A number of studies evaluating the ability of amylin-based treatment to improve outcomes in animal models of AD do not report body weight or glycemic outcomes in the treatment versus control groups, which could be helpful in disentangling these issues. One animal study in which SAMP8 mice were given chronic pramlintide treatment showed that pramlintide-mediated improvements in cognition and reductions in expression of inflammatory markers such as cyclooxygenase 2 (COX-2) in the hippocampus were accompanied by weight loss (Adler et al., 2014). Importantly though, this does not disentangle whether the weight loss was in any way causal to the improvements in AD-related pathophysiology. Other studies using chronic amylin-based treatments have reported body weight matching of experimental groups (Zhu et al., 2015; Zhu et al., 2017b), but presumably this was done before amylin or pramlintide treatment, and final body weights at the time of testing are not typically reported. Additionally, amylin-mediated changes in glycemic control are rarely reported in this literature, yet this represents a key factor that may impact AD symptoms. Despite these limitations, it is important to reiterate that the available data clearly demonstrate the ability of acute amylin to induce beneficial effects relevant to AD, such as the induction of Aβ efflux from the CNS after amylin treatment (Mohamed et al., 2017; Zhu et al., 2015). This underscores the notion that, although chronic amylin administration may influence other variables related to AD, it also likely has direct effects on AD pathophysiology that cannot be attributed to long-term changes in glycemic control or body weight.

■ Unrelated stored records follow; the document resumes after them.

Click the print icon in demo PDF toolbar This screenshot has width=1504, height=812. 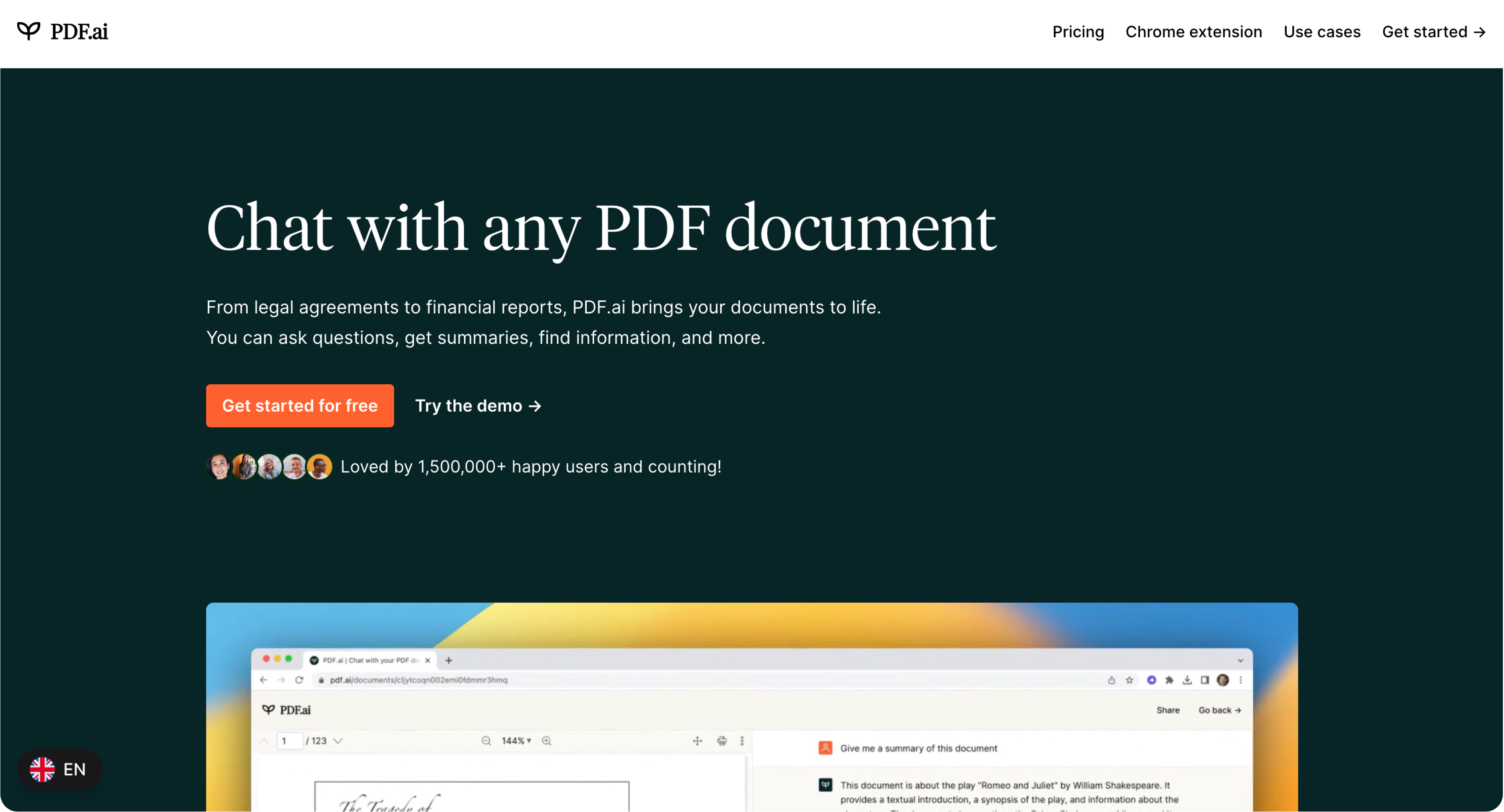[x=722, y=741]
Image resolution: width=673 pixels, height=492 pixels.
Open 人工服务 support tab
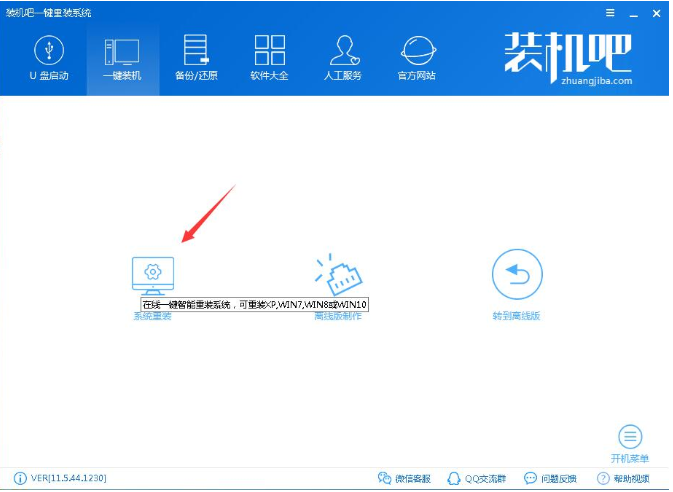(x=344, y=58)
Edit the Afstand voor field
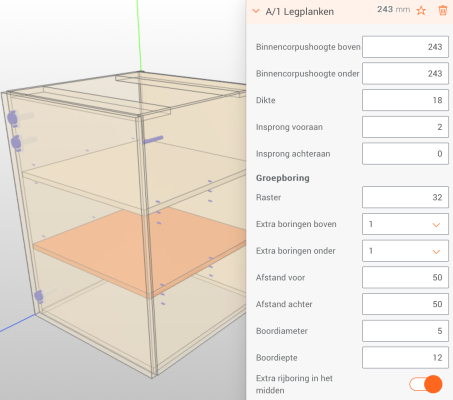 point(405,277)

4. Unresolved issues in understanding amylin’s role in AD
The data described in Section 3 present conflicting views of the role of amylin in AD and its possible contribution to the progression of the disease. Some data point to endogenous amylin as potentially problematic or detrimental in AD, but other findings indicate that exogenous amylin and amylin analogs may be therapeutically useful. There are several unresolved issues that may help us to gain a better understanding of the effects of amylin in AD. These include [1] complexities of the amylin receptor system and amylin signaling in general; [2] changes in the amylin system during healthy aging and during AD; and [3] how the pathophysiological profile of AD changes as the disease progresses. In this section, these areas of research are discussed in the context of what is known and what might be gained from further scientific investigation.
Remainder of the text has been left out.